Can you give the material again from the line with "You are a GUI" to the line with "9288002105 (101, 1858)", swapping "pixel" for "point" and keeping everything else the same?

> _Task data_
+++++
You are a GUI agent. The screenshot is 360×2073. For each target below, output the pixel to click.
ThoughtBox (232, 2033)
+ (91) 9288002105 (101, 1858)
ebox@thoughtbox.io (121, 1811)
+++++
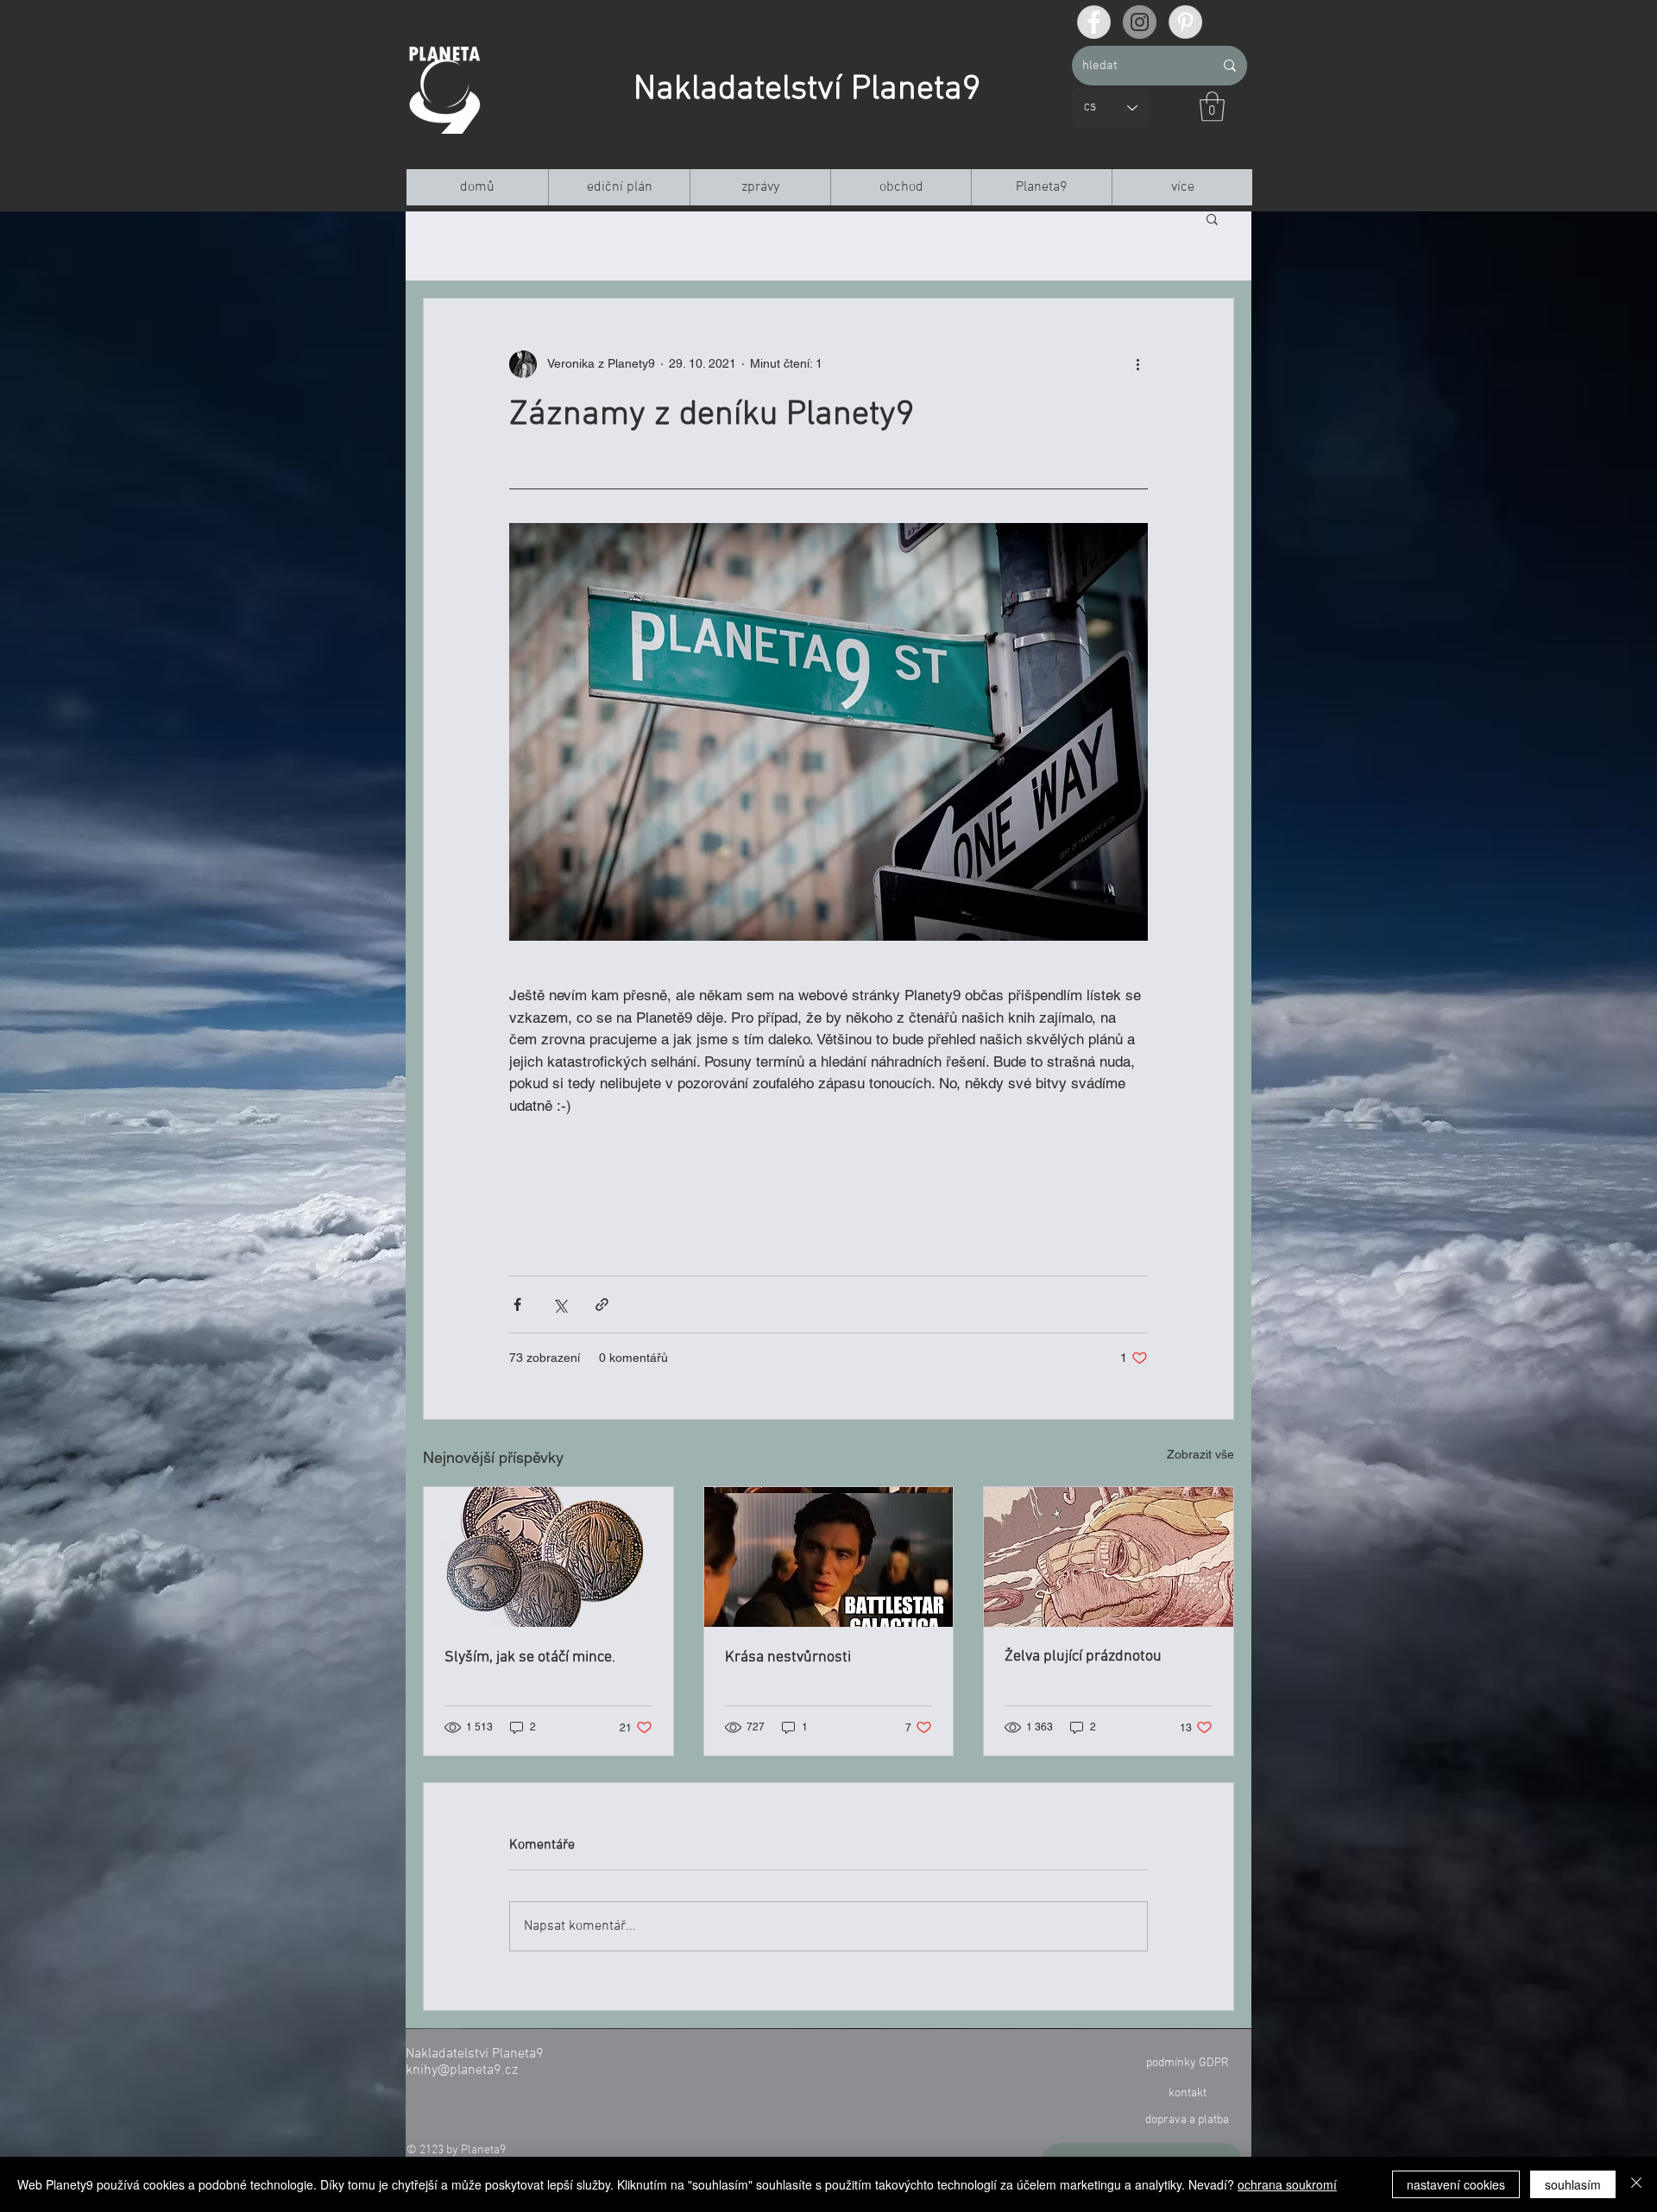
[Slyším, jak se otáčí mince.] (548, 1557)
+++++
> _Exercise result_
You are a GUI agent. The screenshot is 360×2073. For each target below, output the point to click.
ThoughtBox (232, 2033)
+ (91) 9288002105 (101, 1858)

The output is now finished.